• [MATERIAL SHOWN]:
________________________________________

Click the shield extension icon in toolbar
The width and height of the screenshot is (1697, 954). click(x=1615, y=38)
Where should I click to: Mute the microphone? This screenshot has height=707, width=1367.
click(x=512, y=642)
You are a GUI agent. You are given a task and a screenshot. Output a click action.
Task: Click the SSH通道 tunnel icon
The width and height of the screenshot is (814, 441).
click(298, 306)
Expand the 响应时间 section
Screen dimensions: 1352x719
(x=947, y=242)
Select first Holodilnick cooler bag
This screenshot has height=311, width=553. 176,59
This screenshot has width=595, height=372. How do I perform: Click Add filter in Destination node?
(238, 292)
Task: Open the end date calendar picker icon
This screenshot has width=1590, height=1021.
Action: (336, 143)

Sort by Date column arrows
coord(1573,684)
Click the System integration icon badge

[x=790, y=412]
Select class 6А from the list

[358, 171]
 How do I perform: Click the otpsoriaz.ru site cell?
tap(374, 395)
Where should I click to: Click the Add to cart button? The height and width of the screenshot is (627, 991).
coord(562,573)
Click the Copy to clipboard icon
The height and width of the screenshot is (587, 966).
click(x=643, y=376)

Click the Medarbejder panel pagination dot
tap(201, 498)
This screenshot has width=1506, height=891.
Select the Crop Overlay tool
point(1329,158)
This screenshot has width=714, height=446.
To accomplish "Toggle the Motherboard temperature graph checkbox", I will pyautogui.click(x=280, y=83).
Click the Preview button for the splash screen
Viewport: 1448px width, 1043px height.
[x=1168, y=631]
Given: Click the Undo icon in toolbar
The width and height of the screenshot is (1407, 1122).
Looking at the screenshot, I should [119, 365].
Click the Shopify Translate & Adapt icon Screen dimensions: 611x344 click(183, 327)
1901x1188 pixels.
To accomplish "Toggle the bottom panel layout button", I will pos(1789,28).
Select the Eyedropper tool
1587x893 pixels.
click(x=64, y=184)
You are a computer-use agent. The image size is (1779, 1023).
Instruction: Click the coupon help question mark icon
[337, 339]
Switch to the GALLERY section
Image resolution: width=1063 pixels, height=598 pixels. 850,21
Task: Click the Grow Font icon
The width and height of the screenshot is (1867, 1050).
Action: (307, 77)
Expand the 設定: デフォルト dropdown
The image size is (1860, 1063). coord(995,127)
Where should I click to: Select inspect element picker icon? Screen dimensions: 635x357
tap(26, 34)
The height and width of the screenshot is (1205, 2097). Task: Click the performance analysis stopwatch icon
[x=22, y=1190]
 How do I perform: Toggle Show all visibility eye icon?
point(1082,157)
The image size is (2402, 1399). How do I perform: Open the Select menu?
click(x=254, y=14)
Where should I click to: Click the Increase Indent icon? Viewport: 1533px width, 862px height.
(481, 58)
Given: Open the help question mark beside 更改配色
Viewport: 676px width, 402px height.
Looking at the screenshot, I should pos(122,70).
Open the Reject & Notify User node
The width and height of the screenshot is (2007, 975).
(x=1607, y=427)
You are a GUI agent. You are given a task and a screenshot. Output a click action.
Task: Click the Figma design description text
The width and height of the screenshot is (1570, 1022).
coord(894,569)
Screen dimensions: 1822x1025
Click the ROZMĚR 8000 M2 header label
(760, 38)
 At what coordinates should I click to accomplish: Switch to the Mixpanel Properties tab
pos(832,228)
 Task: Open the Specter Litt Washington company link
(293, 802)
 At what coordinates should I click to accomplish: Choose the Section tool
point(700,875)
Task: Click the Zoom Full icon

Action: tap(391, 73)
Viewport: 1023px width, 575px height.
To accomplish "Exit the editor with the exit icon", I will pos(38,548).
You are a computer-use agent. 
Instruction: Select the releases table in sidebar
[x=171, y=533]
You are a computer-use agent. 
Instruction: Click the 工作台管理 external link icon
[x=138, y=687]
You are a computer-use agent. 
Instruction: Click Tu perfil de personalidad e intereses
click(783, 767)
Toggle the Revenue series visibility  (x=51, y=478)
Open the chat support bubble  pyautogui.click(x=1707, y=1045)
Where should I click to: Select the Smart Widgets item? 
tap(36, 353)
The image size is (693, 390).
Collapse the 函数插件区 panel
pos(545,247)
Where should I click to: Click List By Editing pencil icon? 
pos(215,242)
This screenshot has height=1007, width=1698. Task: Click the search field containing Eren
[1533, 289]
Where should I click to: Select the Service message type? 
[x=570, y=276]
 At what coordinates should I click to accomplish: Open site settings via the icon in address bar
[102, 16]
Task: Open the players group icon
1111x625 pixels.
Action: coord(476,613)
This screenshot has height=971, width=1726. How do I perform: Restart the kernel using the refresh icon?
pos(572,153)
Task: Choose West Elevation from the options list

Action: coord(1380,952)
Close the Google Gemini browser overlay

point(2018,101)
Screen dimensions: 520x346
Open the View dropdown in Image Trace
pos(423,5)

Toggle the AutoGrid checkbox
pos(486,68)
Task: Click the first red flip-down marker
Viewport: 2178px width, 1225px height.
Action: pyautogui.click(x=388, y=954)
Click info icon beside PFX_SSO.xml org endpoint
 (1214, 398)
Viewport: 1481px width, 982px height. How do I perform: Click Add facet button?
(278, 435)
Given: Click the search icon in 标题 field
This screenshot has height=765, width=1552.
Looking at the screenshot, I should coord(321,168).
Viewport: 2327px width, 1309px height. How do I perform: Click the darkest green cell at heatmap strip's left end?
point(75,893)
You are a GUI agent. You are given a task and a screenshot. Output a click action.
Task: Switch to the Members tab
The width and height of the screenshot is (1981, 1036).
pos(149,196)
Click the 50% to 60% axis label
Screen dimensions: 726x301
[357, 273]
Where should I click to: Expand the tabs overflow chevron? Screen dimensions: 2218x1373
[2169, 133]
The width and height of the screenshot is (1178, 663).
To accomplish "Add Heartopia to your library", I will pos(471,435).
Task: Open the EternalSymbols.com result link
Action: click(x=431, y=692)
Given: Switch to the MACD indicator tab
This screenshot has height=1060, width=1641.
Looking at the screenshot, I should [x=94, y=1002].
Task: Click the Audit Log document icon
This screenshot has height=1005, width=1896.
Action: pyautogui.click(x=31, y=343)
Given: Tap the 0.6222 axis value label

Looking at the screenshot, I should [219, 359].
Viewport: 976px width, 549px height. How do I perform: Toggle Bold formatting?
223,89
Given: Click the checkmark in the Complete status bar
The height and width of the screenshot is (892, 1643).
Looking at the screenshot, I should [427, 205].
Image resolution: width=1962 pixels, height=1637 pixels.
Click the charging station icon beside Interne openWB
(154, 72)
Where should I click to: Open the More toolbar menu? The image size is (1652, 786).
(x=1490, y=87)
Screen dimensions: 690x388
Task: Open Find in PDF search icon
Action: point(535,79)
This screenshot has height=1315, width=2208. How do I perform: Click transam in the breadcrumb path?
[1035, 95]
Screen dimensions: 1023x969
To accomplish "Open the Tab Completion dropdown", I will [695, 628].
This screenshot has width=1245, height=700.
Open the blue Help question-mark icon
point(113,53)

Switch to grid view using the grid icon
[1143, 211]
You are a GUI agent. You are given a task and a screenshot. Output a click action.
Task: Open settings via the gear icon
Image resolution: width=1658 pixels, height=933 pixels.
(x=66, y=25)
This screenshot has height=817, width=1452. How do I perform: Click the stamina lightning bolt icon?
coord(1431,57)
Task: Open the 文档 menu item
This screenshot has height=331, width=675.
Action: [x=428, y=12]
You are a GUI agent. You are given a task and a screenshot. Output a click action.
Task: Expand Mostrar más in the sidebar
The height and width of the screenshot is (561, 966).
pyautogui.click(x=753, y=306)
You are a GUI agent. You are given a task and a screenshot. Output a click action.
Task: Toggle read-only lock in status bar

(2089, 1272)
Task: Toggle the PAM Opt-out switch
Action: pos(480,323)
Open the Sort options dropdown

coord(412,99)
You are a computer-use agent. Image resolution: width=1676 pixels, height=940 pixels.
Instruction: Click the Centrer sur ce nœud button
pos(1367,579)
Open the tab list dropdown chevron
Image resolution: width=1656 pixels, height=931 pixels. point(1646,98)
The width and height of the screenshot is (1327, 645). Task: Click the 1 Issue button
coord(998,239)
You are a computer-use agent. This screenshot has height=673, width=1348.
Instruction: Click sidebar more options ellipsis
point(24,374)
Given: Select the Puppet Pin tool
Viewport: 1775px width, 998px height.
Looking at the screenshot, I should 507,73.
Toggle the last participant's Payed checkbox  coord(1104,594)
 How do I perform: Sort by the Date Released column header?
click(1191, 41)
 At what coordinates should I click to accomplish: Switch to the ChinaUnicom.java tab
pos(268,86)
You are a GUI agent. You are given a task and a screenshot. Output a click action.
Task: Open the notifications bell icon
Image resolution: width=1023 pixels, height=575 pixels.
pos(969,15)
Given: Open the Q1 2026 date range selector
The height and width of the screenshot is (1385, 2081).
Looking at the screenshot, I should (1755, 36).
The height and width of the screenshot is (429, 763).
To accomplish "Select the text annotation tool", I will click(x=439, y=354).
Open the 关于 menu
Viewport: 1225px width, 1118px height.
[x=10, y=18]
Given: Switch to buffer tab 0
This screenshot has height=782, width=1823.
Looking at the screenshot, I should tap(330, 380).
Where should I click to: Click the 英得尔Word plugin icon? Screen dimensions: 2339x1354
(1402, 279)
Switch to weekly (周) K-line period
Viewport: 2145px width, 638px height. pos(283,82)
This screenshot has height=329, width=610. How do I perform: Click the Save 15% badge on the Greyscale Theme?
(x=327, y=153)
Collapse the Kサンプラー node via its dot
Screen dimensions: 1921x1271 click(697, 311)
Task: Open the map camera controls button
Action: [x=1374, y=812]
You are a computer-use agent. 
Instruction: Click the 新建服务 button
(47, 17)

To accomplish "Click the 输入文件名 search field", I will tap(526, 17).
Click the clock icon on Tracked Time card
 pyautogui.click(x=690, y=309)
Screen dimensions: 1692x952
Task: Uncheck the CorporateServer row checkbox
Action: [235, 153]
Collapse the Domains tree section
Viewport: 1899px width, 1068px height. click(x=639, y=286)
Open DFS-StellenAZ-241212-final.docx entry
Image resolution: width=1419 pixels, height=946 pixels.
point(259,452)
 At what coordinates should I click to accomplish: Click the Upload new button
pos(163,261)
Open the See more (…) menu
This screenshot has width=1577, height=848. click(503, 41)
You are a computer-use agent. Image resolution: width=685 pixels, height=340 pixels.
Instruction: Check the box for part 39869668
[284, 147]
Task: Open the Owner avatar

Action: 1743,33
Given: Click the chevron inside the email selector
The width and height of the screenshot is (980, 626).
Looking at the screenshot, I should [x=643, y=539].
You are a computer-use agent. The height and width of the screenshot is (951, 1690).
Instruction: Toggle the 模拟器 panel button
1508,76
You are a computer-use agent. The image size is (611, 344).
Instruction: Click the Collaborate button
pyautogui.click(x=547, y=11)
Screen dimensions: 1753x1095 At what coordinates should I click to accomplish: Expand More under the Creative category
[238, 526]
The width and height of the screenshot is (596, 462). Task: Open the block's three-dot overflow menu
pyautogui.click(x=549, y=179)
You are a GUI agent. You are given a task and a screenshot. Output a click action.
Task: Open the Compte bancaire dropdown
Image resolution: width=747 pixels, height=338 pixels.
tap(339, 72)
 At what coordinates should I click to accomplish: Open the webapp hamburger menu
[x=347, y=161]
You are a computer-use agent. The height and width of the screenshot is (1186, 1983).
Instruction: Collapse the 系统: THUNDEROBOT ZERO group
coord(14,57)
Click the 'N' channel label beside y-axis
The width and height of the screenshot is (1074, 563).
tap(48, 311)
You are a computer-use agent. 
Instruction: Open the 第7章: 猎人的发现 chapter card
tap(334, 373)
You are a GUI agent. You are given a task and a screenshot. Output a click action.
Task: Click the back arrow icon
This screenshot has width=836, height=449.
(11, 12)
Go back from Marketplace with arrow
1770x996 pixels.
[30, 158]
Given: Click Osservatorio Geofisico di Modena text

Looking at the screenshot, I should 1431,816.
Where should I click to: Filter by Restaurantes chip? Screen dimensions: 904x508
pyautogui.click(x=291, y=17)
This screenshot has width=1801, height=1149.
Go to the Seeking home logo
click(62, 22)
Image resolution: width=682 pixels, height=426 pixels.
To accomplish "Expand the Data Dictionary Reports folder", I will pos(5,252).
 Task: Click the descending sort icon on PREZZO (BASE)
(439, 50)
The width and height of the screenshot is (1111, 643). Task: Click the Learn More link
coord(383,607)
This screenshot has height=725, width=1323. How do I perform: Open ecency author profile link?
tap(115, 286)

________________________________________

• [YOUR ASSIGNMENT]: Taking the material above, extract exactly and only the lines from the line with "At what coordinates should I click to accomplish: Open site" to the line with "Task: Click the Audit Log document icon", inclusive of both.

• [RESULT FOR THIS TASK]:
 At what coordinates should I click to accomplish: Open site settings via the icon in address bar
[102, 16]
Task: Open the players group icon
1111x625 pixels.
Action: coord(476,613)
This screenshot has height=971, width=1726. How do I perform: Restart the kernel using the refresh icon?
pos(572,153)
Task: Choose West Elevation from the options list

Action: coord(1380,952)
Close the Google Gemini browser overlay

point(2018,101)
Screen dimensions: 520x346
Open the View dropdown in Image Trace
pos(423,5)

Toggle the AutoGrid checkbox
pos(486,68)
Task: Click the first red flip-down marker
Viewport: 2178px width, 1225px height.
Action: pyautogui.click(x=388, y=954)
Click info icon beside PFX_SSO.xml org endpoint
 (1214, 398)
Viewport: 1481px width, 982px height. How do I perform: Click Add facet button?
(278, 435)
Given: Click the search icon in 标题 field
This screenshot has height=765, width=1552.
Looking at the screenshot, I should coord(321,168).
Viewport: 2327px width, 1309px height. How do I perform: Click the darkest green cell at heatmap strip's left end?
point(75,893)
You are a GUI agent. You are given a task and a screenshot. Output a click action.
Task: Switch to the Members tab
The width and height of the screenshot is (1981, 1036).
pos(149,196)
Click the 50% to 60% axis label
Screen dimensions: 726x301
[357, 273]
Where should I click to: Expand the tabs overflow chevron? Screen dimensions: 2218x1373
[2169, 133]
The width and height of the screenshot is (1178, 663).
To accomplish "Add Heartopia to your library", I will pos(471,435).
Task: Open the EternalSymbols.com result link
Action: click(x=431, y=692)
Given: Switch to the MACD indicator tab
This screenshot has height=1060, width=1641.
Looking at the screenshot, I should [x=94, y=1002].
Task: Click the Audit Log document icon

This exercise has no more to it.